Return every line from the one with "Click minimize icon in 菜单 sidebar header" through the one with "Enable High quality animations checkbox", inclusive, exactly as it appears below.

(Exercise data Opens)

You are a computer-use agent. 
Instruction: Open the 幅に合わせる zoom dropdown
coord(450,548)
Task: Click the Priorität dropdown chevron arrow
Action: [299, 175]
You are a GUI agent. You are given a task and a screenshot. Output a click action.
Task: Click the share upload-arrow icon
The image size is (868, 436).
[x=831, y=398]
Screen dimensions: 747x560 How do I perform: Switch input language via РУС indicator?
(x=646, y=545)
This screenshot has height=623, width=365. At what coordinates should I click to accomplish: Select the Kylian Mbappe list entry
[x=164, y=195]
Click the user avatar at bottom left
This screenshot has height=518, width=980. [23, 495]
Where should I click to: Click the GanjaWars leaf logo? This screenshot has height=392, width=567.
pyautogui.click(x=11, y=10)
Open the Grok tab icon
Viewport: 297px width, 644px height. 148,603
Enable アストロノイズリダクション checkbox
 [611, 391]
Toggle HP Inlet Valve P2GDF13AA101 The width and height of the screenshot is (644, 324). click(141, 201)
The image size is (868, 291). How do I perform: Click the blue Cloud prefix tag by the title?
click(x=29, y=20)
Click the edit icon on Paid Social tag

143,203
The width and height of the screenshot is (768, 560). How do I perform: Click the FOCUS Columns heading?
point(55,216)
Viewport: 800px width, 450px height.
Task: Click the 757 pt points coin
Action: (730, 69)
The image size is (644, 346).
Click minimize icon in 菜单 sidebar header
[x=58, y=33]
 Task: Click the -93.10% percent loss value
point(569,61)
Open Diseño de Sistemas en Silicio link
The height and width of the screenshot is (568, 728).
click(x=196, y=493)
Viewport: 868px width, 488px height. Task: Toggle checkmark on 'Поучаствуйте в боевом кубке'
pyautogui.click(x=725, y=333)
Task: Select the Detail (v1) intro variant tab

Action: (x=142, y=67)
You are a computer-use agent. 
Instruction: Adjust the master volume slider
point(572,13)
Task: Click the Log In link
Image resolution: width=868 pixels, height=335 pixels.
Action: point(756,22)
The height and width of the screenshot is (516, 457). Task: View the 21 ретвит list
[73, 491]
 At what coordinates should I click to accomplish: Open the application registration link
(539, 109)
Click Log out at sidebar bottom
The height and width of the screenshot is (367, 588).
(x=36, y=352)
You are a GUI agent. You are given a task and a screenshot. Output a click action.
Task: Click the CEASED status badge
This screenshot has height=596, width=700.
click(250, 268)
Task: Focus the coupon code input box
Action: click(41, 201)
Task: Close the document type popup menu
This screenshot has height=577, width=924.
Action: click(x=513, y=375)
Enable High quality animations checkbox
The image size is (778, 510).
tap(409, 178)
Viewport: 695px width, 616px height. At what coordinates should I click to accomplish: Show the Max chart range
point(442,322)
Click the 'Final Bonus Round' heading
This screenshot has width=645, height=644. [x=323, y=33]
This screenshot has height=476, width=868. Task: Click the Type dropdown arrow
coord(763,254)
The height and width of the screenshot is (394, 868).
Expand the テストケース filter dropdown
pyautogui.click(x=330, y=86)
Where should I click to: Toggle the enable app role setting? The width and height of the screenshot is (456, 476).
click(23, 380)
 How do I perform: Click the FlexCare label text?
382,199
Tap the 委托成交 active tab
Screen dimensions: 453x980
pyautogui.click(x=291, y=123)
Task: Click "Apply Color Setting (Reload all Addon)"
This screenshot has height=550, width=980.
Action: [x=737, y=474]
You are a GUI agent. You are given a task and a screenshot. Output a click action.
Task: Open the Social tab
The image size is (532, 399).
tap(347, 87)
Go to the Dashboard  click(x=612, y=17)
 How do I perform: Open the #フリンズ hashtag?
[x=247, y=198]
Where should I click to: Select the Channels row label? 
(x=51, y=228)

(Exercise data Closes)

• Exercise answer:
Click minimize icon in 菜单 sidebar header
[x=58, y=33]
 Task: Click the -93.10% percent loss value
point(569,61)
Open Diseño de Sistemas en Silicio link
The height and width of the screenshot is (568, 728).
click(x=196, y=493)
Viewport: 868px width, 488px height. Task: Toggle checkmark on 'Поучаствуйте в боевом кубке'
pyautogui.click(x=725, y=333)
Task: Select the Detail (v1) intro variant tab

Action: (x=142, y=67)
You are a computer-use agent. 
Instruction: Adjust the master volume slider
point(572,13)
Task: Click the Log In link
Image resolution: width=868 pixels, height=335 pixels.
Action: point(756,22)
The height and width of the screenshot is (516, 457). Task: View the 21 ретвит list
[73, 491]
 At what coordinates should I click to accomplish: Open the application registration link
(539, 109)
Click Log out at sidebar bottom
The height and width of the screenshot is (367, 588).
(x=36, y=352)
You are a GUI agent. You are given a task and a screenshot. Output a click action.
Task: Click the CEASED status badge
This screenshot has height=596, width=700.
click(250, 268)
Task: Focus the coupon code input box
Action: click(41, 201)
Task: Close the document type popup menu
This screenshot has height=577, width=924.
Action: click(x=513, y=375)
Enable High quality animations checkbox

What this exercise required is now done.